Well, I curled her hair for her and
she told me about Miss Summers being still shut in
her room, and how she’d offered Mike an extra
dollar to give the white poodle a Turkish bath - it
being under the weather as to health - and
how Mike had soaked the little beast for an hour in
a tub of water, forgetting the sulphur, and it had
come out a sort of mustard color, and how Miss Summers
had had hysterics when she saw it.
“Mike dipped him in bluing to
bleach him again, or rather ’her’ - it’s
name is Arabella - ” Miss Cobb said,
“but all it did was to make it mottled like
an Easter egg. Everybody is charmed. There
were no dogs allowed while the old doctor lived.
Things were different.”
“Yes, things were different,”
I assented, limping over to heat the curler.
“How - how does Mr. Carter get along?”
Miss Cobb put down her hand-mirror and sniffed.
“Well,” she said, “goodness
knows I’m no trouble maker, but somebody ought
to tell that young man a few things. He’s
forever looking at the thermometer and opening windows.
I declare, if I hadn’t brought my woolen tights
along I’d have frozen to death at breakfast.
Everybody’s complaining.”
I put that away in my mind to speak
about.

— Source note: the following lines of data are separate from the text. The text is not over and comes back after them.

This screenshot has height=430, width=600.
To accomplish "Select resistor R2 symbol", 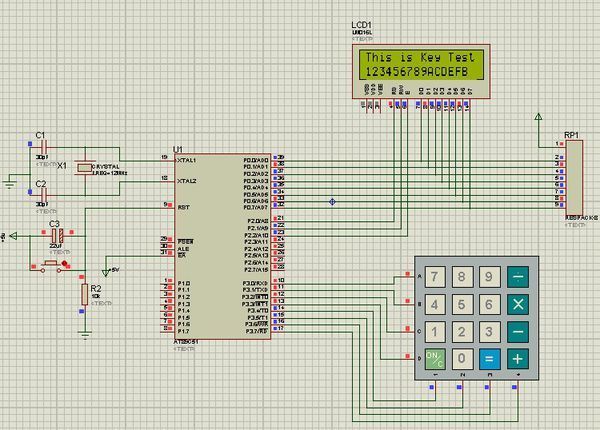I will coord(83,293).
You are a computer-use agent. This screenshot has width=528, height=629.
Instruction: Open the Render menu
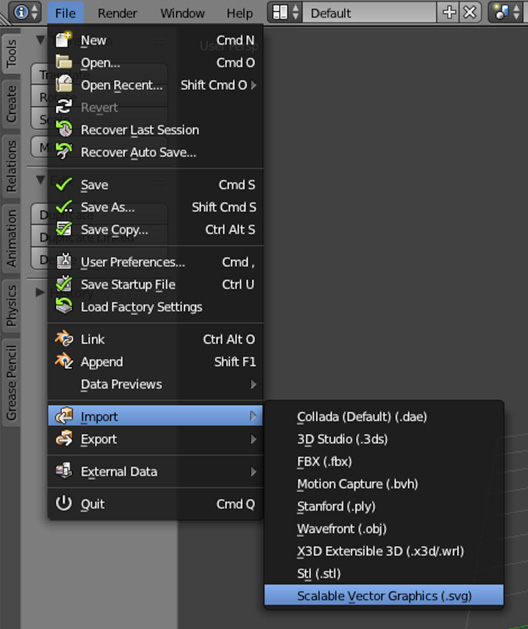(117, 13)
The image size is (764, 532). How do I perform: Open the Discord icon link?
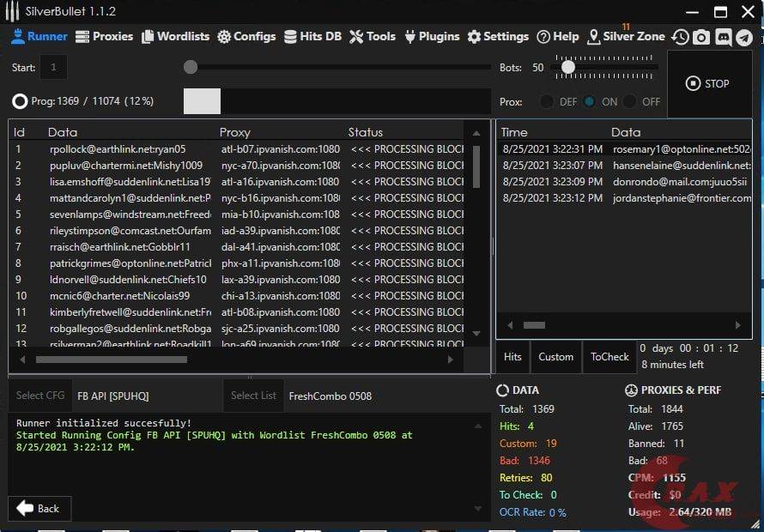coord(723,38)
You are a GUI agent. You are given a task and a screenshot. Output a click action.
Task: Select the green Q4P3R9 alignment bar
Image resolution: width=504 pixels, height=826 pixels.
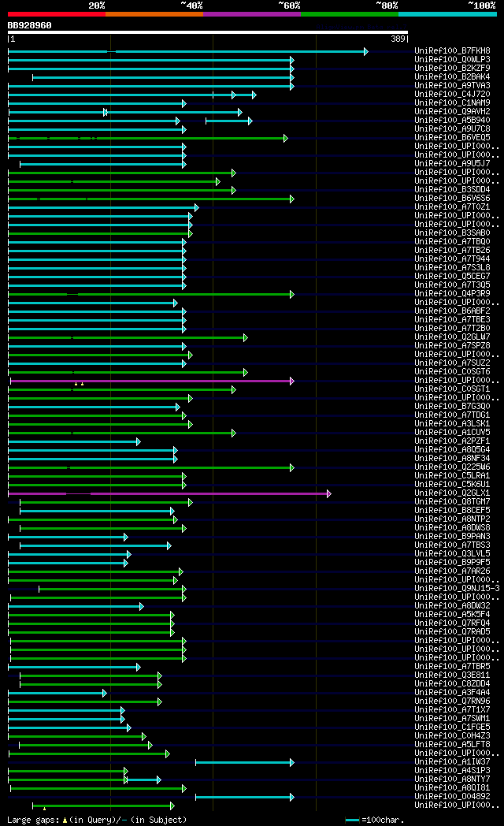point(151,295)
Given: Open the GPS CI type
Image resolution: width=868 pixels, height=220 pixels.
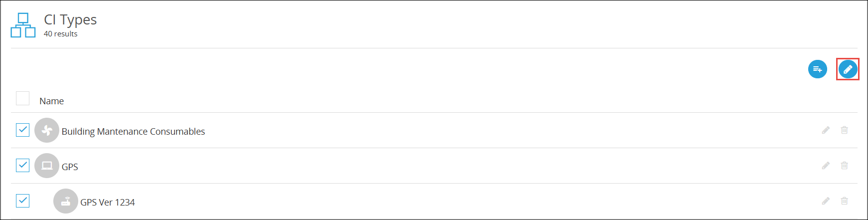Looking at the screenshot, I should [70, 167].
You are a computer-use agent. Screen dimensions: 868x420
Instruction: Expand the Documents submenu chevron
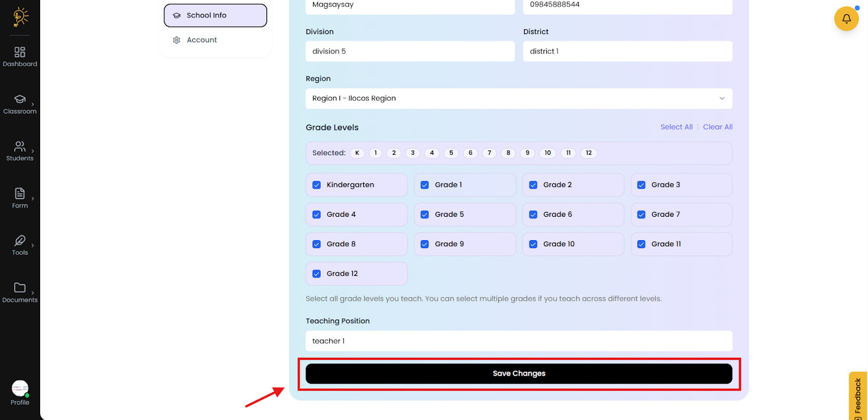pos(33,293)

It was only by nailing the windows shut
and putting strips of cotton batting around the cracks
that we’d ever been able to keep people there
in the winter. I had my first misgiving then.
Heaven knows I didn’t realize what it was going
to be.
Well, by the evening of that day things
were going fairly well. Tillie brought out a
basket every morning to me at the spring-house, fairly
bursting with curiosity, and Mr. Sam got some canned
stuff in Finleyville and took it after dark to the
shelter-house. But after the second day Mrs.
Dicky got tired holding a frying-pan over the fire
and I had to carry out at least one hot meal a day.
They got their own breakfast in a
chafing-dish, or rather he got it and carried it to
her. And she’d sit on the edge of her cot,
with her feet on the soap box - the floor
was drafty - wrapped in a pink satin negligee
with bands of brown fur on it, looking sweet and perfectly
happy, and let him feed her boiled egg with a spoon.
I took them some books - my Gray’s
Anatomy, and Jane Eyre and Molly Bawn, by The Duchess,
and the newspapers, of course. They were full
of talk about the wedding, and the suite the prince
was bringing over with him, and every now and then
a notice would say that Miss Dorothy Jennings, the
bride’s young sister, who was still in school
and was not coming out until next year, would be her
sister’s maid of honor. And when they came
to that, they would hug each other - or me,
if I happened to be close - and act like a
pair of children, which they were. Generally
it would end up by his asking her if she wasn’t
sorry she wasn’t back at Greenwich studying French
conjugations and having a dance without any men on
Friday nights, and she would say “Wretch!”
and kiss him, and I’d go out and slam the door.
But there was something on Mr. Dick’s
mind. I hadn’t known him for fourteen years
for nothing. And the night Mr. Sam and I carried
out the canned salmon and corn and tomatoes he walked
back with me to the edge of the deer park, Mr. Sam
having gone ahead.
“Now,” I said, when we
were out of ear-shot, “spit it out. I’ve
been expecting it.”
“Listen, Minnie,” he answered,
“is Ju - is Miss Summers still confined
to her room?”
“No,” I replied coldly.
“Ju - Miss Summers was down to-night
to dinner.”
“Then she’s seen Pierce,”
he said, “and he’s told her the whole story
and by to-morrow -
“What?” I demanded, clutching
his arm. “You wretched boy, don’t
tell me after all I’ve done.”
“Oh, confound it, Minnie,”
he exclaimed, “it’s as much your fault
as mine. Couldn’t you have found somebody
else, instead of getting, of all things on earth,
somebody from the Sweet Peas Company?”
“I see,” I said slowly.
“Then it wasn’t coincidence about
the mumps!”
“Confounded kid had them,”
he said with bitterness. “Minnie, something’s
got to be done, and done soon. If you want the
plain truth, Miss - er - Summers
and I used to be friends - and - well,
she’s suing me for breach of promise. Now
for heaven’s sake, Minnie, don’t make a
fuss -
But my knees wouldn’t hold me.
I dropped down in a snow-drift and covered my face.